**Task to carry out**
In the records below, copy the line that contains "Screen dimensions: 691x442" and each line after it, word for word, through the last.

···

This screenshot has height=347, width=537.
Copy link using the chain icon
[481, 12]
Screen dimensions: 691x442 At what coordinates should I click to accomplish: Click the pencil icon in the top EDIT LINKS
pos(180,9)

···

**Result for this exercise**
Screen dimensions: 691x442 At what coordinates should I click to accomplish: Click the pencil icon in the top EDIT LINKS
pos(180,9)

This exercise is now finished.